Exercise requirements —
Lower down are entries containing pictures. Copy exactly, without those pictures, the lines from the line with "This screenshot has width=750, height=539." through the line with "the sticker picker".

Supplied records —
BEGIN

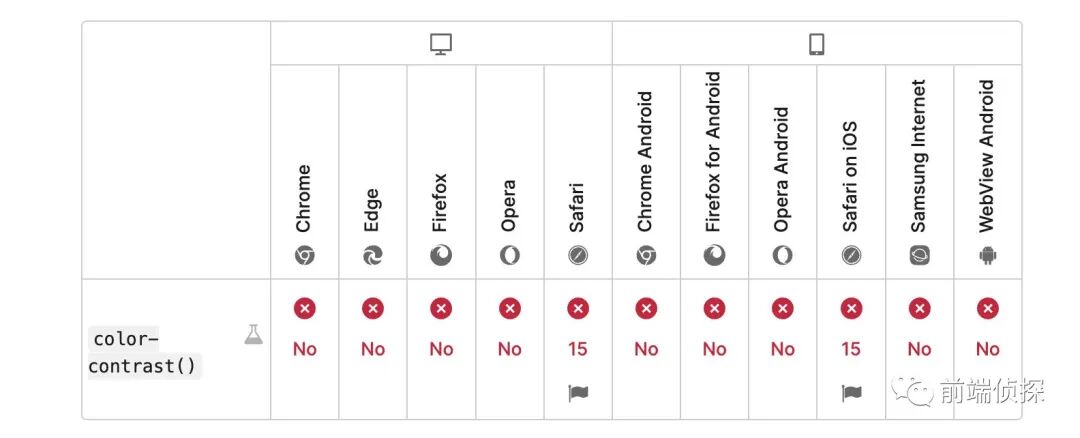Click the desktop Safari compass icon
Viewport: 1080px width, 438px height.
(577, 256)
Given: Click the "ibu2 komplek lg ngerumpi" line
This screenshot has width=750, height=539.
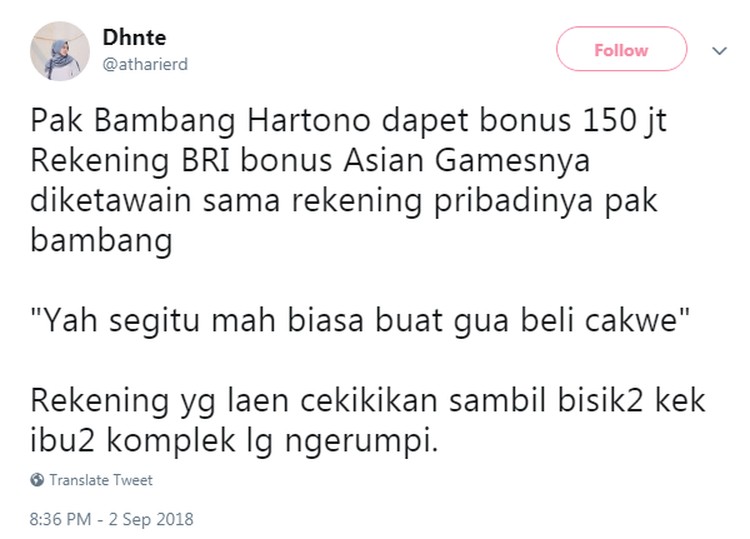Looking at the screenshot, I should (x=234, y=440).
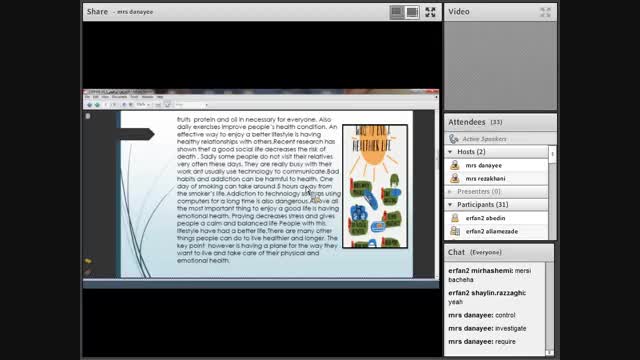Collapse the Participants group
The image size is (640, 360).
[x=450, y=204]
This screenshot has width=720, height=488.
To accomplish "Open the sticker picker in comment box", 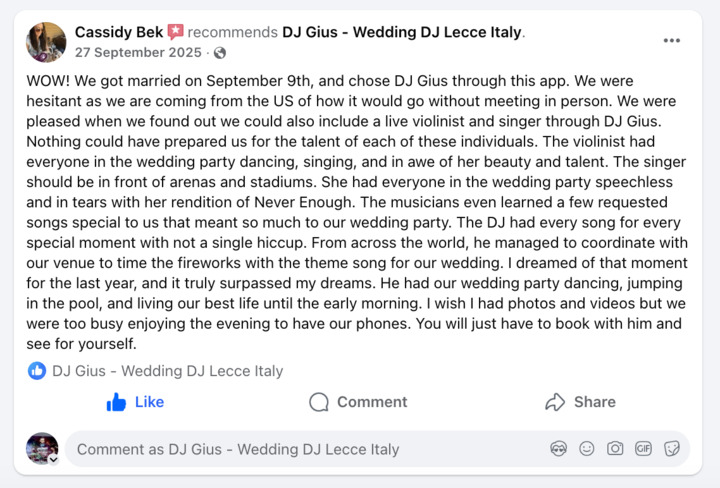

END
BEGIN

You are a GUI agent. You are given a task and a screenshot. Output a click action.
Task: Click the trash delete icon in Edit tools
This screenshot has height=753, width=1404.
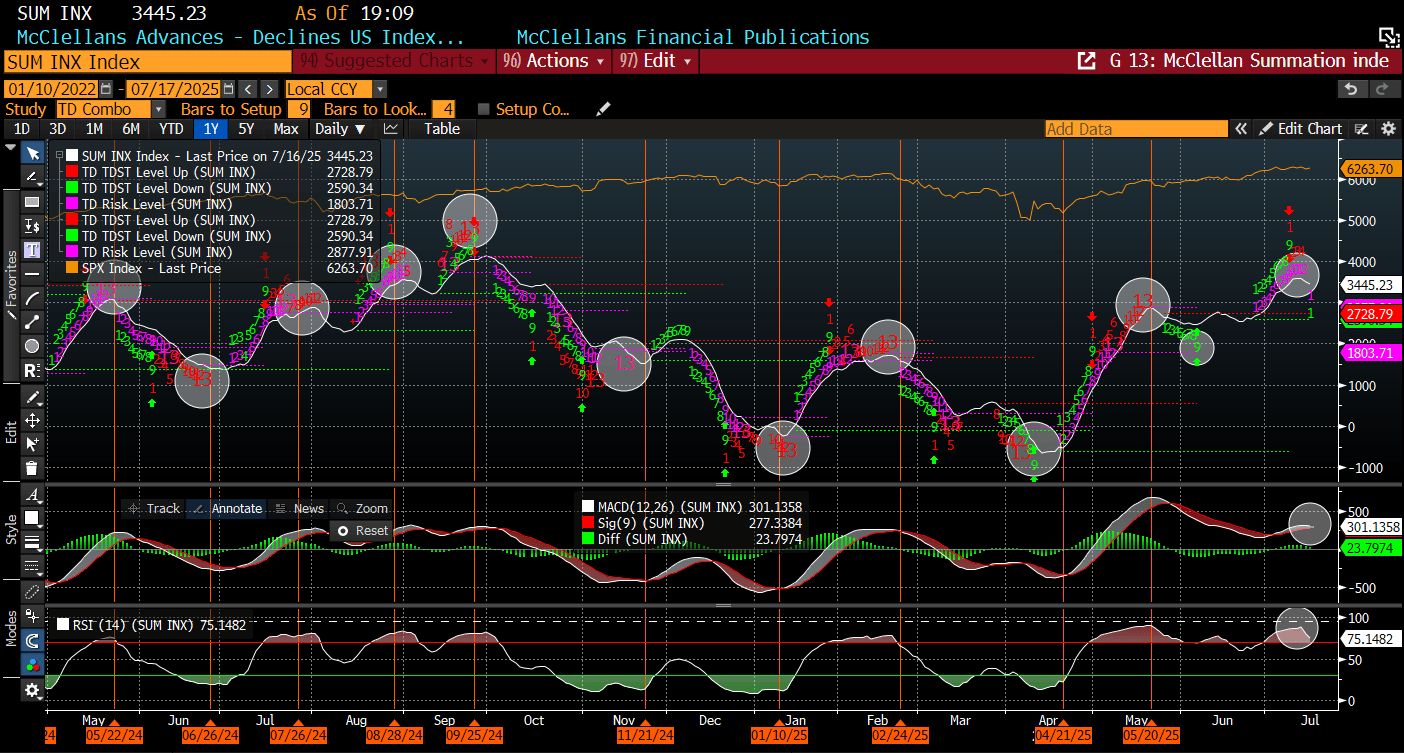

END

Output of the exercise —
This screenshot has width=750, height=539.
Looking at the screenshot, I should (x=234, y=440).
Collapse the Participants group
The image size is (640, 360).
[x=450, y=204]
This screenshot has width=720, height=488.
To accomplish "Open the sticker picker in comment box", 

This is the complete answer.